> Given instruction
Can you write out all of the material below again, replacing every "checkbox" with "check box" and leaving everything else unchanged?

> Input data
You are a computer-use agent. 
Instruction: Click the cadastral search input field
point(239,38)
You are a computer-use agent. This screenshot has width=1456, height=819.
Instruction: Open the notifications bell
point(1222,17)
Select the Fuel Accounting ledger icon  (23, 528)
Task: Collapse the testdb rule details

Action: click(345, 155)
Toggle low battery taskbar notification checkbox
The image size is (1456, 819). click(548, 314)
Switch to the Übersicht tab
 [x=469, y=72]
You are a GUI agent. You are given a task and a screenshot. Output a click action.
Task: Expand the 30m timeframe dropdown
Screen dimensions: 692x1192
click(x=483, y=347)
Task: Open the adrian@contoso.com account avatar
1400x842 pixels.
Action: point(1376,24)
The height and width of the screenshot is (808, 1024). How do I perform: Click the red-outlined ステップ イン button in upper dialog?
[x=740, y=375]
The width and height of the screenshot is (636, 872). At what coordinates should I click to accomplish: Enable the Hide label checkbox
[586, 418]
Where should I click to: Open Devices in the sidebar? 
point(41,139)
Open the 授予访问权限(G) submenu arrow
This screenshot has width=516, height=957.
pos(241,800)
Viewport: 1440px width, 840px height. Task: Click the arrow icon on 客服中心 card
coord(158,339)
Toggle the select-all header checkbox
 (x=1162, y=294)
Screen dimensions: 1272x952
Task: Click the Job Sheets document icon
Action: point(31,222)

> Response to the exercise
You are a computer-use agent. 
Instruction: Click the cadastral search input field
point(239,38)
You are a computer-use agent. This screenshot has width=1456, height=819.
Instruction: Open the notifications bell
point(1222,17)
Select the Fuel Accounting ledger icon  (23, 528)
Task: Collapse the testdb rule details

Action: click(345, 155)
Toggle low battery taskbar notification check box
The image size is (1456, 819). click(548, 314)
Switch to the Übersicht tab
 [x=469, y=72]
You are a GUI agent. You are given a task and a screenshot. Output a click action.
Task: Expand the 30m timeframe dropdown
Screen dimensions: 692x1192
click(x=483, y=347)
Task: Open the adrian@contoso.com account avatar
1400x842 pixels.
Action: point(1376,24)
The height and width of the screenshot is (808, 1024). How do I perform: Click the red-outlined ステップ イン button in upper dialog?
[x=740, y=375]
The width and height of the screenshot is (636, 872). At what coordinates should I click to accomplish: Enable the Hide label check box
[586, 418]
Where should I click to: Open Devices in the sidebar? 
point(41,139)
Open the 授予访问权限(G) submenu arrow
This screenshot has width=516, height=957.
pos(241,800)
Viewport: 1440px width, 840px height. Task: Click the arrow icon on 客服中心 card
coord(158,339)
Toggle the select-all header check box
 (x=1162, y=294)
Screen dimensions: 1272x952
Task: Click the Job Sheets document icon
Action: point(31,222)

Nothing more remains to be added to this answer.